A language model knows things. It knows that Paris is the capital of France, that water boils at 100°C, that Shakespeare wrote Hamlet. This knowledge lives in the model's weights — billions of floating-point numbers, arranged in matrices, completely unreadable to any human.

What if you could take that knowledge out?

Not by asking the model questions one at a time. By actually decomposing the weight matrices into two parts: a reduced set of weights that handles computation, and an indexed external store that holds the factual knowledge in a form you can read, search, edit, and audit. The model would still work. But its knowledge would be outside, organized, and yours to inspect.

This is what redaction is.

The idea

Every weight in a neural network responds to some inputs and ignores others. A weight in an early attention layer might activate for tokens that look like dates. A weight deeper in the network might activate for sentences about geography. Most weights are surprisingly sparse: they care about a small fraction of possible inputs.

If a weight only matters for a narrow set of inputs, you don't need it in the weight matrix. You can replace it with a lookup: when the model encounters that input pattern, retrieve the weight's contribution from an external store. The remaining weight matrix is smaller, handles the dense computations, and the sparse knowledge sits in an indexed library.

This is the Library Theorem applied reflexively — to the model's own weights.

What the math says

We define a weight's dependency density: the fraction of inputs for which that weight materially affects the output. If a weight has low dependency density, it's sparse — it encodes specific knowledge, not general computation.

The theorem: under reasonable sparsity conditions, at least (1 − ε) of all weights can be externalized into an indexed store. The store size scales with the sparsity structure, not the number of weights. The reduced weight matrix retains the dense, general-purpose computation.

What the experiment showed

We ran this analysis on GPT-2. The results were sharper than expected.

About 65% of weights have dependency density below 0.01 at a tolerance of ε = 10−4. These are the specific-knowledge weights — the ones encoding facts, associations, and patterns that fire rarely but matter when they do. They're candidates for externalization.

The distribution is bimodal: weights are either very sparse or very dense. Almost nothing sits in the middle. This isn't an artifact of the analysis — it reflects the architecture. Layer norms are universally dense (dependency density ~0.77). Token embeddings are universally sparse (~97% qualify for externalization). Attention and MLP layers show the bimodal split.

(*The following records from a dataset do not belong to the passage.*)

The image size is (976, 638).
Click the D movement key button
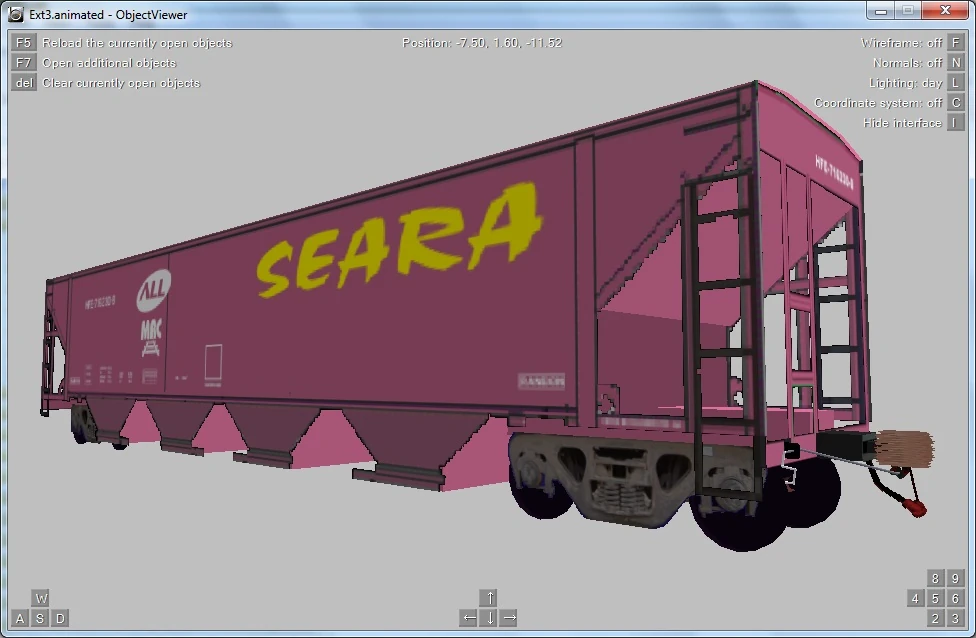click(x=60, y=618)
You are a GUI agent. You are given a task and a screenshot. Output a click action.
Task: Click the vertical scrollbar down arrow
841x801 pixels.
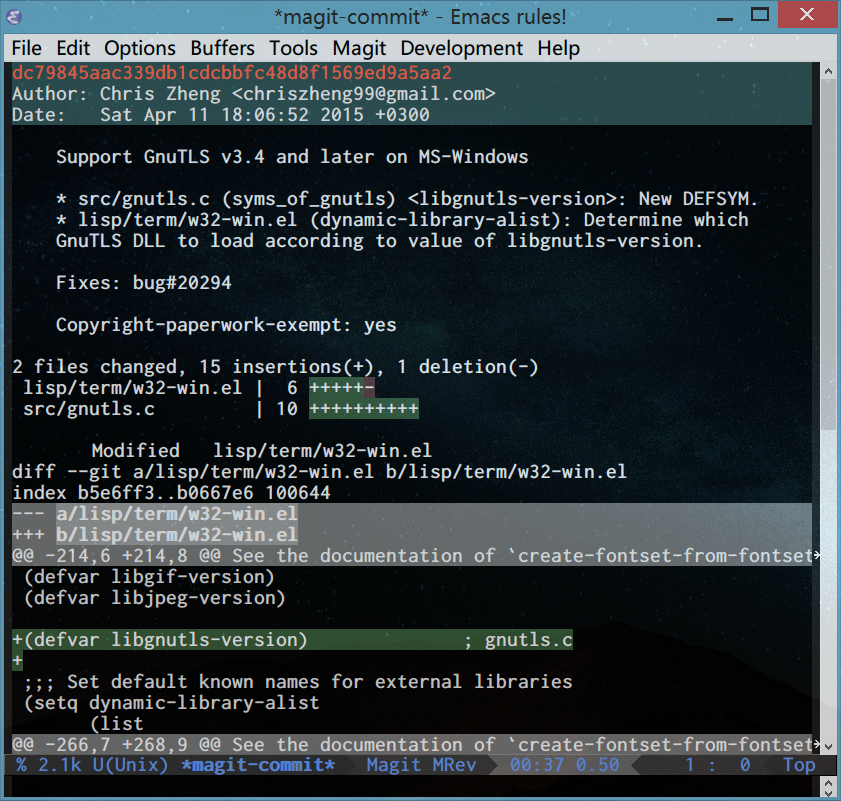[x=828, y=746]
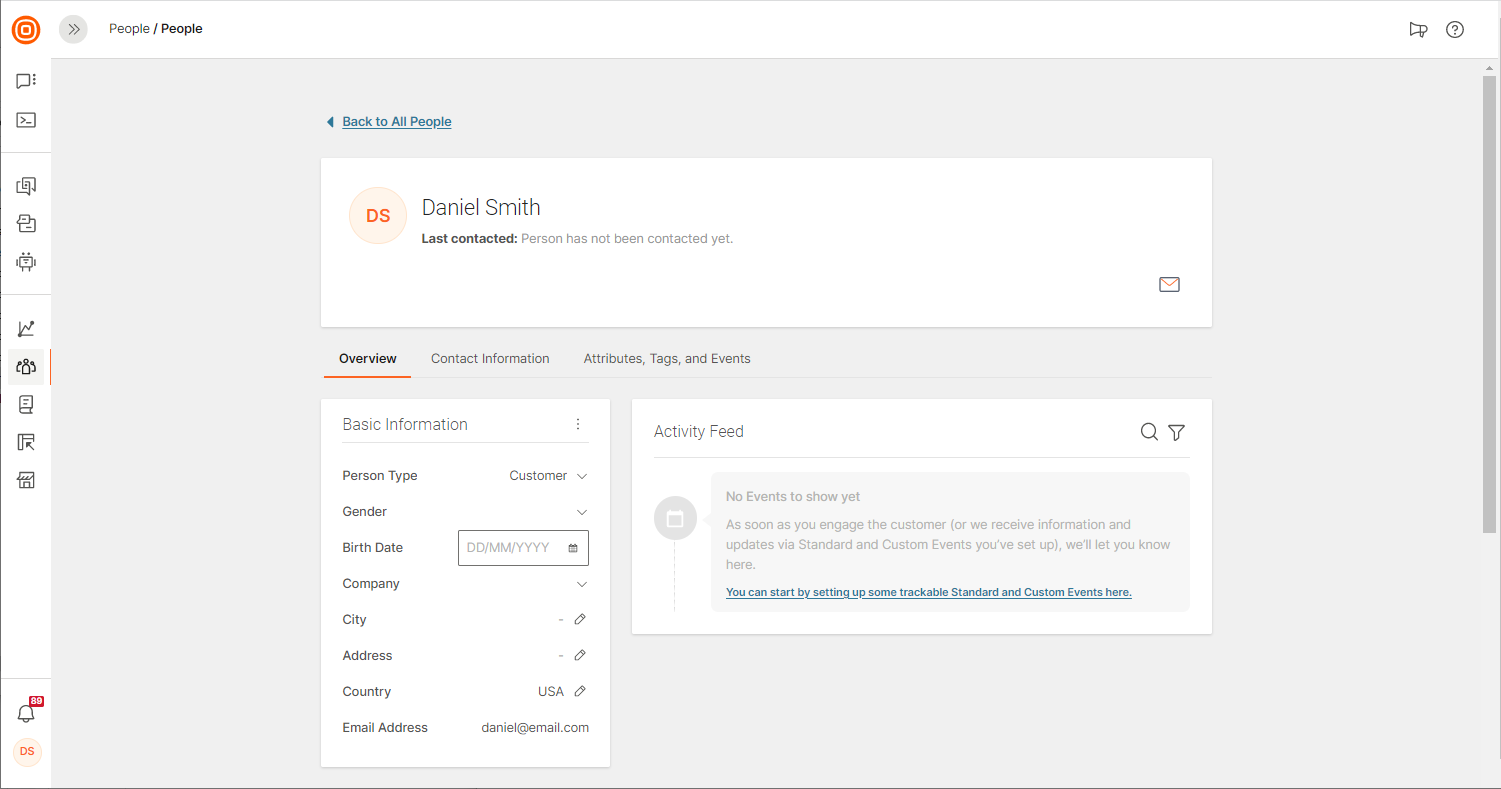1501x789 pixels.
Task: Open the analytics chart icon in sidebar
Action: [26, 328]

There's a phase transition at ε = 10−4. Below that threshold, the decomposition is clean. Above it, the boundary between sparse and dense blurs. The model has a natural seam between "things it knows" and "things it does."

What this enables

Once knowledge is externalized, three things become possible that aren't possible with weights alone:

Auditability. You can inspect what the model knows. Not by asking it — models confabulate — but by reading the store directly. Every fact has a location, a provenance, and a context in which it was learned.

Selective intervention. You can edit specific knowledge without retraining. Remove a piece of misinformation. Update an outdated fact. Add private data that shouldn't be in the weights. The surgery is precise because the knowledge is indexed, not diffused across a billion parameters.

Provenance. When the model produces an output, you can trace which stored facts contributed. Not perfectly — the dense computation layer still mediates — but with far more transparency than black-box attribution.

The model's knowledge is not a black box. It is a library that hasn't been organized yet.

The connection

This paper is where the arc bends back on itself. Paper 7 showed that external memory makes a bounded transformer Turing complete. Paper 1 showed that organized external memory is exponentially more efficient. Paper R applies both results to the model's own internals: the weights already contain an implicit library. Redaction makes it explicit.

The forward pass of a neural network is a situation in the ontological sense (Paper 0): an entity (the input) belongs to a context (the computation) with qualities (the intermediate activations). The weights that fire are the participants. The outputs are the traces. Everything the ontology describes about external reasoning applies, reflexively, to the model's own reasoning.


Preliminary experiment on GPT-2 confirms bimodal sparsity prediction. Full externalization experiment in progress. Theory formalized in the Library Theorem framework. Details in "Redaction: Externalizing Knowledge from Neural Network Weights" (Mainen 2026).